This exercise asks for every record to be output again exactly.
━━ Data for analysis ━━
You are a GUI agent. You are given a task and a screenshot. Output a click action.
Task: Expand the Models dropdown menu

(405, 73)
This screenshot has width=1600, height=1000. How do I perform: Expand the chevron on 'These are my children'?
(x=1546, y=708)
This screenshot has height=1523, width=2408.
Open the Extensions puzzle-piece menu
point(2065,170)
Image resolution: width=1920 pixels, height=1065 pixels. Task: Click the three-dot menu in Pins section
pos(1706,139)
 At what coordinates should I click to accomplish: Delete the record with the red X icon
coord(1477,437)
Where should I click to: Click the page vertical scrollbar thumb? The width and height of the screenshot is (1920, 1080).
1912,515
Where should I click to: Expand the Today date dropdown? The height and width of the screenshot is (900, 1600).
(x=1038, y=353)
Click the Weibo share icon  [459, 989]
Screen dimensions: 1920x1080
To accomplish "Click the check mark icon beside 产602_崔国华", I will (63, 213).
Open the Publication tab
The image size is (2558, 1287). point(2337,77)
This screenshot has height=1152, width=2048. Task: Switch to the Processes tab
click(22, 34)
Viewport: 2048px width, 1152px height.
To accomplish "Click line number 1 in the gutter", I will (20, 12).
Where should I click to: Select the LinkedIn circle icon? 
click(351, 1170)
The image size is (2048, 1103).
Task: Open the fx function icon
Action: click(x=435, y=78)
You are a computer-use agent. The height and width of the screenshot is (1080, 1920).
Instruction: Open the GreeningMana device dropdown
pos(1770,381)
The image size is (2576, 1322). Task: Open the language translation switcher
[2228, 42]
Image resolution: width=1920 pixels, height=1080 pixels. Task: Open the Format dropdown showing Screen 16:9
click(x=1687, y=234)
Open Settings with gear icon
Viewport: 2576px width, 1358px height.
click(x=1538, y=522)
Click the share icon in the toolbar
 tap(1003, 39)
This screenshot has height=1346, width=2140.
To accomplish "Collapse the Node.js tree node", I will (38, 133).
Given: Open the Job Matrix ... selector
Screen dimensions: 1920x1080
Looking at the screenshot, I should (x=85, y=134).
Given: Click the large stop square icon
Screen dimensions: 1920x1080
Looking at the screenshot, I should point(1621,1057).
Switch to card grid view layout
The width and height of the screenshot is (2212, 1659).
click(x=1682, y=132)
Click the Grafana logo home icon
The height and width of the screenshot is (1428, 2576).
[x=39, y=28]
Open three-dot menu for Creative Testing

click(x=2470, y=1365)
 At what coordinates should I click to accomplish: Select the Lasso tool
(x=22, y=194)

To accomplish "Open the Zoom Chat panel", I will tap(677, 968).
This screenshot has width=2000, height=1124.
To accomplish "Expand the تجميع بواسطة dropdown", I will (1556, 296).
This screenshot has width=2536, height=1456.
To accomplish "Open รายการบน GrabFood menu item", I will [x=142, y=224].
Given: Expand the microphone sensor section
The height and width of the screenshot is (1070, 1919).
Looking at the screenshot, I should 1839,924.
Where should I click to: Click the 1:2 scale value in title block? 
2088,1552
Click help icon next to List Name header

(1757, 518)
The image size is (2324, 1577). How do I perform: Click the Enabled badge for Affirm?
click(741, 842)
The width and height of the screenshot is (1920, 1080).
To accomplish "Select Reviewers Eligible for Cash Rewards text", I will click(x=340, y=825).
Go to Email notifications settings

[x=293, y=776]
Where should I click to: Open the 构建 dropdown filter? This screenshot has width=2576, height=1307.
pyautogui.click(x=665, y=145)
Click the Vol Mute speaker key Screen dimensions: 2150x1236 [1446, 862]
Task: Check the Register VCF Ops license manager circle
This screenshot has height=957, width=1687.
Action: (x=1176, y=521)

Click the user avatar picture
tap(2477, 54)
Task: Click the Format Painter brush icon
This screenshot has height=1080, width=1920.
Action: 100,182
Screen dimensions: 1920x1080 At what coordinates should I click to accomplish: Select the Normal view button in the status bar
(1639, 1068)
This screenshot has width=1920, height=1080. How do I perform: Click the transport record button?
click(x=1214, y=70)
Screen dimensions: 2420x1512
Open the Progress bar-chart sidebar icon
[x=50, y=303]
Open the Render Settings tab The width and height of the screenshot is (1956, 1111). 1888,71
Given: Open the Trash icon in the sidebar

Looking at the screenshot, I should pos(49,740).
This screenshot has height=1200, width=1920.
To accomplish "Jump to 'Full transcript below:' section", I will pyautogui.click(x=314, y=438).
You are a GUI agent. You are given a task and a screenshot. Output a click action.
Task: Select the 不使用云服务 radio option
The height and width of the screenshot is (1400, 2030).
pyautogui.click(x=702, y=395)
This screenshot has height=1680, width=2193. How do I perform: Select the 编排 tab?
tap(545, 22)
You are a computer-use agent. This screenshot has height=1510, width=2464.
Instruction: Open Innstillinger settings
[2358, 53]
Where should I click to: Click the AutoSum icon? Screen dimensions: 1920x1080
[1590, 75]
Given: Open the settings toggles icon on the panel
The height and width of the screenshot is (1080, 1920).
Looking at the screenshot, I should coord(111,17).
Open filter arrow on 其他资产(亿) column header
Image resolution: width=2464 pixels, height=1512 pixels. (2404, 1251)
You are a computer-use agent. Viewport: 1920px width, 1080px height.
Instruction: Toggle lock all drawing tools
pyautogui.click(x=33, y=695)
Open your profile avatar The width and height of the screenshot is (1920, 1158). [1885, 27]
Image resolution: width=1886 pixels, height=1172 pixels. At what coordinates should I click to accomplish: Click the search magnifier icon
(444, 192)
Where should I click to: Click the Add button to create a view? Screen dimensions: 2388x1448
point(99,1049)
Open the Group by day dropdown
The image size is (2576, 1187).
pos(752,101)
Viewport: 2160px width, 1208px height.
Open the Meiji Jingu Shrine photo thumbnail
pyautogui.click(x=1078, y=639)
━━━
(Worked solution):
You are a GUI agent. You are given a task and a screenshot. Output a click action.
Task: Expand the Models dropdown menu

(405, 73)
This screenshot has width=1600, height=1000. How do I perform: Expand the chevron on 'These are my children'?
(x=1546, y=708)
This screenshot has height=1523, width=2408.
Open the Extensions puzzle-piece menu
point(2065,170)
Image resolution: width=1920 pixels, height=1065 pixels. Task: Click the three-dot menu in Pins section
pos(1706,139)
 At what coordinates should I click to accomplish: Delete the record with the red X icon
coord(1477,437)
Where should I click to: Click the page vertical scrollbar thumb? The width and height of the screenshot is (1920, 1080).
1912,515
Where should I click to: Expand the Today date dropdown? The height and width of the screenshot is (900, 1600).
(x=1038, y=353)
Click the Weibo share icon  [459, 989]
Screen dimensions: 1920x1080
To accomplish "Click the check mark icon beside 产602_崔国华", I will (63, 213).
Open the Publication tab
The image size is (2558, 1287). point(2337,77)
This screenshot has height=1152, width=2048. Task: Switch to the Processes tab
click(22, 34)
Viewport: 2048px width, 1152px height.
To accomplish "Click line number 1 in the gutter", I will (20, 12).
Where should I click to: Select the LinkedIn circle icon? 
click(351, 1170)
The image size is (2048, 1103).
Task: Open the fx function icon
Action: click(x=435, y=78)
You are a computer-use agent. The height and width of the screenshot is (1080, 1920).
Instruction: Open the GreeningMana device dropdown
pos(1770,381)
The image size is (2576, 1322). Task: Open the language translation switcher
[2228, 42]
Image resolution: width=1920 pixels, height=1080 pixels. Task: Open the Format dropdown showing Screen 16:9
click(x=1687, y=234)
Open Settings with gear icon
Viewport: 2576px width, 1358px height.
click(x=1538, y=522)
Click the share icon in the toolbar
 tap(1003, 39)
This screenshot has height=1346, width=2140.
To accomplish "Collapse the Node.js tree node", I will (38, 133).
Given: Open the Job Matrix ... selector
Screen dimensions: 1920x1080
Looking at the screenshot, I should (x=85, y=134).
Given: Click the large stop square icon
Screen dimensions: 1920x1080
Looking at the screenshot, I should point(1621,1057).
Switch to card grid view layout
The width and height of the screenshot is (2212, 1659).
click(x=1682, y=132)
Click the Grafana logo home icon
The height and width of the screenshot is (1428, 2576).
[x=39, y=28]
Open three-dot menu for Creative Testing

click(x=2470, y=1365)
 At what coordinates should I click to accomplish: Select the Lasso tool
(x=22, y=194)

To accomplish "Open the Zoom Chat panel", I will tap(677, 968).
This screenshot has width=2000, height=1124.
To accomplish "Expand the تجميع بواسطة dropdown", I will (1556, 296).
This screenshot has width=2536, height=1456.
To accomplish "Open รายการบน GrabFood menu item", I will [x=142, y=224].
Given: Expand the microphone sensor section
The height and width of the screenshot is (1070, 1919).
Looking at the screenshot, I should 1839,924.
Where should I click to: Click the 1:2 scale value in title block? 
2088,1552
Click help icon next to List Name header

(1757, 518)
The image size is (2324, 1577). How do I perform: Click the Enabled badge for Affirm?
click(741, 842)
The width and height of the screenshot is (1920, 1080).
To accomplish "Select Reviewers Eligible for Cash Rewards text", I will click(x=340, y=825).
Go to Email notifications settings

[x=293, y=776]
Where should I click to: Open the 构建 dropdown filter? This screenshot has width=2576, height=1307.
pyautogui.click(x=665, y=145)
Click the Vol Mute speaker key Screen dimensions: 2150x1236 [1446, 862]
Task: Check the Register VCF Ops license manager circle
This screenshot has height=957, width=1687.
Action: (x=1176, y=521)

Click the user avatar picture
tap(2477, 54)
Task: Click the Format Painter brush icon
This screenshot has height=1080, width=1920.
Action: 100,182
Screen dimensions: 1920x1080 At what coordinates should I click to accomplish: Select the Normal view button in the status bar
(1639, 1068)
This screenshot has width=1920, height=1080. How do I perform: Click the transport record button?
click(x=1214, y=70)
Screen dimensions: 2420x1512
Open the Progress bar-chart sidebar icon
[x=50, y=303]
Open the Render Settings tab The width and height of the screenshot is (1956, 1111). 1888,71
Given: Open the Trash icon in the sidebar

Looking at the screenshot, I should pos(49,740).
This screenshot has height=1200, width=1920.
To accomplish "Jump to 'Full transcript below:' section", I will pyautogui.click(x=314, y=438).
You are a GUI agent. You are given a task and a screenshot. Output a click action.
Task: Select the 不使用云服务 radio option
The height and width of the screenshot is (1400, 2030).
pyautogui.click(x=702, y=395)
This screenshot has height=1680, width=2193. How do I perform: Select the 编排 tab?
tap(545, 22)
You are a computer-use agent. This screenshot has height=1510, width=2464.
Instruction: Open Innstillinger settings
[2358, 53]
Where should I click to: Click the AutoSum icon? Screen dimensions: 1920x1080
[1590, 75]
Given: Open the settings toggles icon on the panel
The height and width of the screenshot is (1080, 1920).
Looking at the screenshot, I should coord(111,17).
Open filter arrow on 其他资产(亿) column header
Image resolution: width=2464 pixels, height=1512 pixels. (2404, 1251)
You are a computer-use agent. Viewport: 1920px width, 1080px height.
Instruction: Toggle lock all drawing tools
pyautogui.click(x=33, y=695)
Open your profile avatar The width and height of the screenshot is (1920, 1158). [1885, 27]
Image resolution: width=1886 pixels, height=1172 pixels. At what coordinates should I click to accomplish: Click the search magnifier icon
(444, 192)
Where should I click to: Click the Add button to create a view? Screen dimensions: 2388x1448
point(99,1049)
Open the Group by day dropdown
The image size is (2576, 1187).
pos(752,101)
Viewport: 2160px width, 1208px height.
Open the Meiji Jingu Shrine photo thumbnail
pyautogui.click(x=1078, y=639)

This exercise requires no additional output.